Collected data:
━━━━━━━━━━━━━━━━━━━━
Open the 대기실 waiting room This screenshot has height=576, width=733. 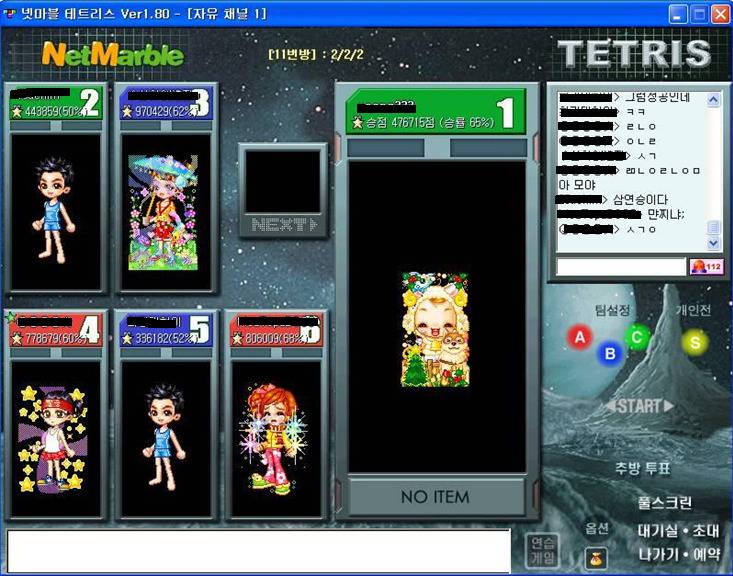(x=659, y=530)
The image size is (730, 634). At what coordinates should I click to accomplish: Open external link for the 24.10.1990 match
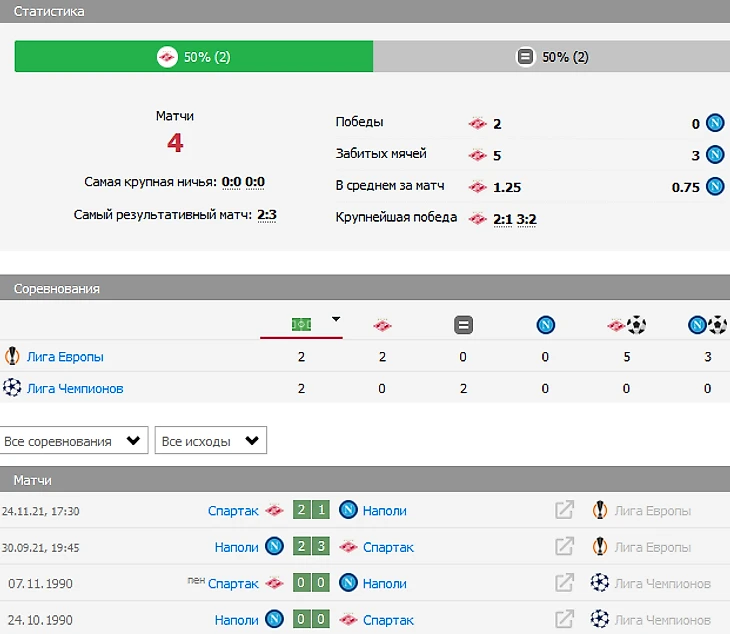(564, 619)
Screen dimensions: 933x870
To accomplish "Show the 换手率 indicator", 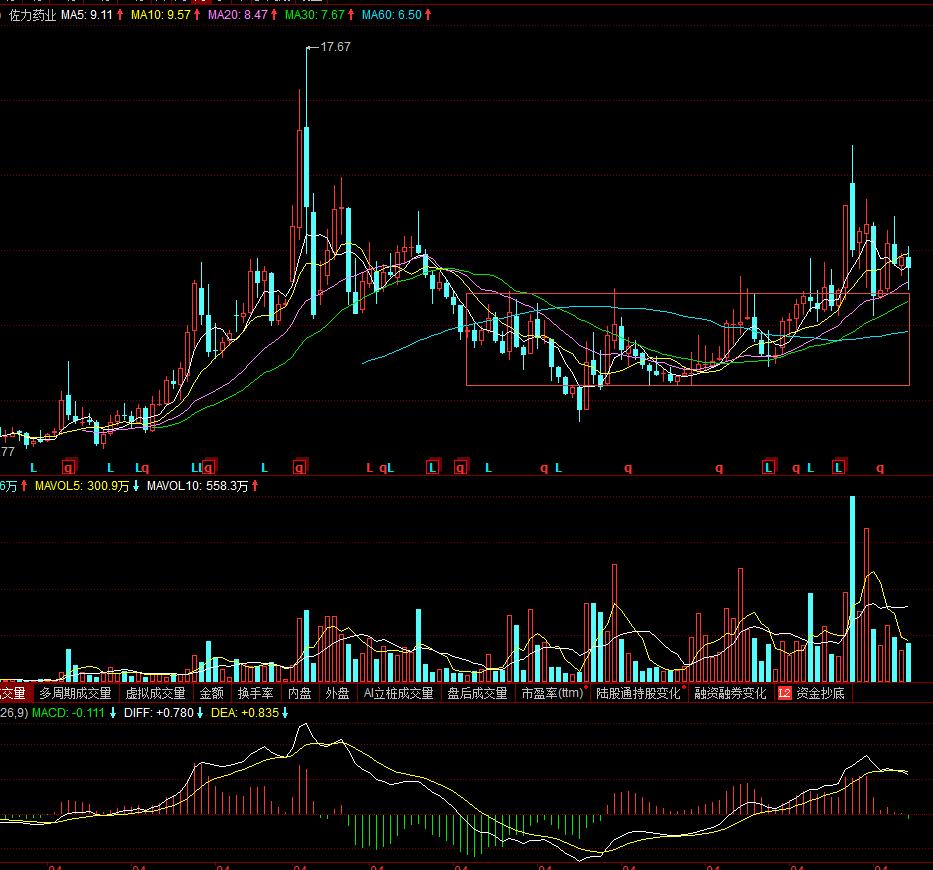I will (254, 693).
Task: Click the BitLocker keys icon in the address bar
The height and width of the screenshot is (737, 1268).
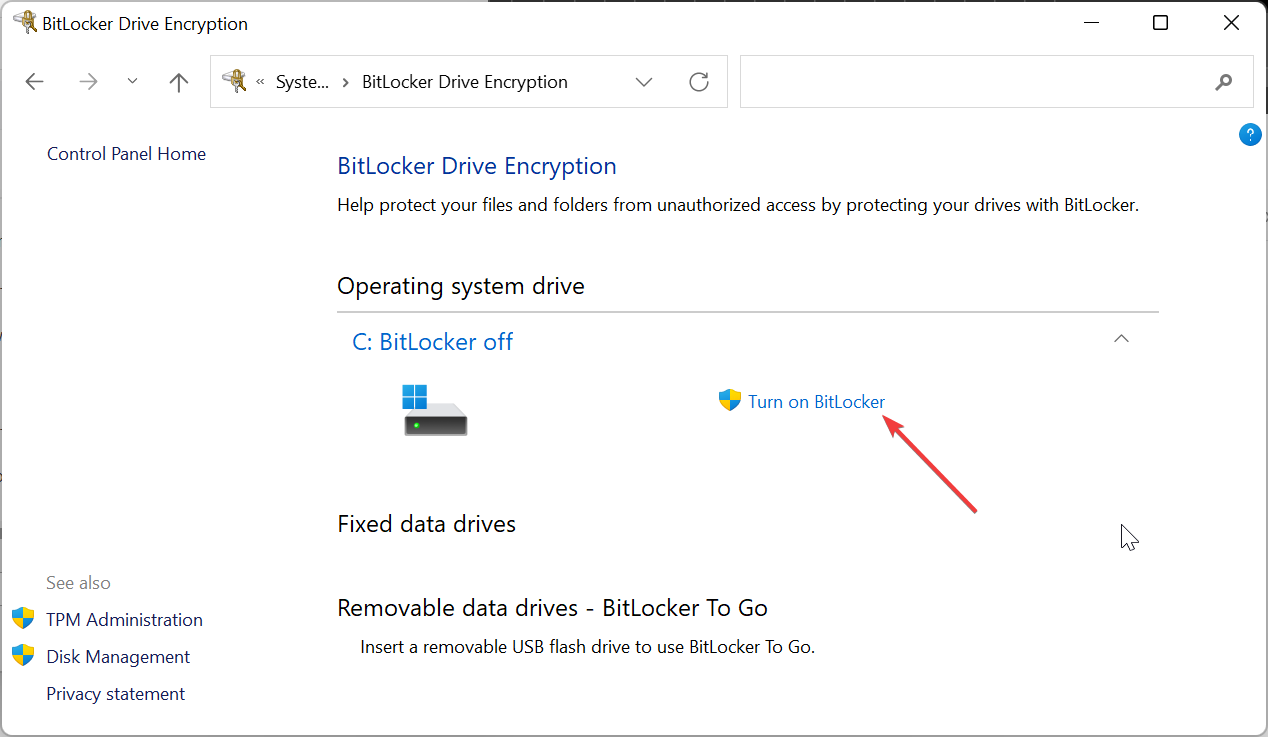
━━━━━━━━━━━━━━━━━━━━
TASK: Hand back exactly the lines from the one with "Task: Click the" through the last line of the data above, both ends included, with every picture left out.

EXPECTED ANSWER:
Task: Click the BitLocker keys icon in the address bar
The height and width of the screenshot is (737, 1268).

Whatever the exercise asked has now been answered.